Il momento più importante dell’attività non è l’esposizione in sé, ma la conversazione che la precede: perché questo oggetto è importante? Chi lo ha usato prima di te? Da dove viene? È un esercizio di storia orale, di identità, di ascolto reciproco.
Un possibile sviluppo del progetto: fotografare l’allestimento e conservare le didascalie. Esse, infatti, possono diventare un documento prezioso per gli anni successivi (per esempio, durante l’accoglienza in classe seconda.
Classi 3-4ª – Occhio al museo
Questa attività si basa su un metodo sviluppato in ambito museale americano -il Visual Thinking Strategies- ovviamente adattato all’età dei bambini.
Si mostra alla classe, seduta in cerchio, l’immagine di un’opera d’arte (per esempio un dipinto o una scultura). Si pone la domanda:
- Cosa vedi?
Dopo aver ascoltato tutte le risposte, si pone la seconda domanda:
- A che cosa ti ha fatto pensare quello che hai ascoltato dal tuo compagno o dalla tua compagna?
Dopo aver ascoltato anche queste risposte si pone l’ultima domanda:
- Ora che cosa vedi?
L’insegnante non partecipa alla conversazione: può parafrasare, connettere, indicare fisicamente i dettagli citati dai bambini, ma non molto di più. L’obiettivo è mostrare che il “capire” un’opera d’arte nasce da un continuo confronto con gli altri, attraverso il dialogo.
************
Consegna: Riscrivi la parte del testo sull'attività "Occhio al museo" che si apre con le parole contenenti "Dopo aver ascoltato tutte" e si chiude con "attraverso il dialogo.". Al posto di "conversazione" metti "discussione".

Record di dati:
************
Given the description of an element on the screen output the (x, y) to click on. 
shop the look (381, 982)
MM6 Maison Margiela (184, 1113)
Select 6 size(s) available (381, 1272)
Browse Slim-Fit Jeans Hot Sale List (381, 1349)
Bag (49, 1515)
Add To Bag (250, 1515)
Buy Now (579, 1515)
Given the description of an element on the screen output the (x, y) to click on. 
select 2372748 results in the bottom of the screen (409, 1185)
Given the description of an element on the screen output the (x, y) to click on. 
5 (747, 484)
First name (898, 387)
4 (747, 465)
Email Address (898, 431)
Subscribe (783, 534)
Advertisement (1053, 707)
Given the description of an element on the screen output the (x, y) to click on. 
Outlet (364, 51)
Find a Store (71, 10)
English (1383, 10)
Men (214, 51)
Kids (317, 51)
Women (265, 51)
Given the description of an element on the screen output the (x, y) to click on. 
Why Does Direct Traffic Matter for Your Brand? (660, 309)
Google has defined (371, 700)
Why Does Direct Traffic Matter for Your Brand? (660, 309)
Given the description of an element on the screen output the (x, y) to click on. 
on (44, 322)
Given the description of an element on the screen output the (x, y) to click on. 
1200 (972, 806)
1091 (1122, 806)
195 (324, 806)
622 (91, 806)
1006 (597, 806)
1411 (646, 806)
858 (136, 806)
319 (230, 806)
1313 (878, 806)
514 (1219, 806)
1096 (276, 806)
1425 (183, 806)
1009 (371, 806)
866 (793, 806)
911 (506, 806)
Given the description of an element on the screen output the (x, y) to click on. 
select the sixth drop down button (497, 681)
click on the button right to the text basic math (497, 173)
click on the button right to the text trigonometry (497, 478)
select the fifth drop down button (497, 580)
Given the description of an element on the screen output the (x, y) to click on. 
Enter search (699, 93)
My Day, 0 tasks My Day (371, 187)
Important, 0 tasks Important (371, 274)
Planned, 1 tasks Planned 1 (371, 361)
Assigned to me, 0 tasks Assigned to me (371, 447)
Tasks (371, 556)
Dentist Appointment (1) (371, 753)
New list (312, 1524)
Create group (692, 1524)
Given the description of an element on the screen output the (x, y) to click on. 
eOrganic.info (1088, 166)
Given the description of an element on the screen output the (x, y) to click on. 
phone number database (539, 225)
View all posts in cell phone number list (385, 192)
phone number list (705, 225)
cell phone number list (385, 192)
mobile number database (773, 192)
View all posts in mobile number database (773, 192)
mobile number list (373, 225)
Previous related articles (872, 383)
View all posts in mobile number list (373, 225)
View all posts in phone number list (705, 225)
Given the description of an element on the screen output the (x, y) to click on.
************
Risposta scritta:
Dopo aver ascoltato tutte le risposte, si pone la seconda domanda:
- A che cosa ti ha fatto pensare quello che hai ascoltato dal tuo compagno o dalla tua compagna?
Dopo aver ascoltato anche queste risposte si pone l’ultima domanda:
- Ora che cosa vedi?
L’insegnante non partecipa alla discussione: può parafrasare, connettere, indicare fisicamente i dettagli citati dai bambini, ma non molto di più. L’obiettivo è mostrare che il “capire” un’opera d’arte nasce da un continuo confronto con gli altri, attraverso il dialogo.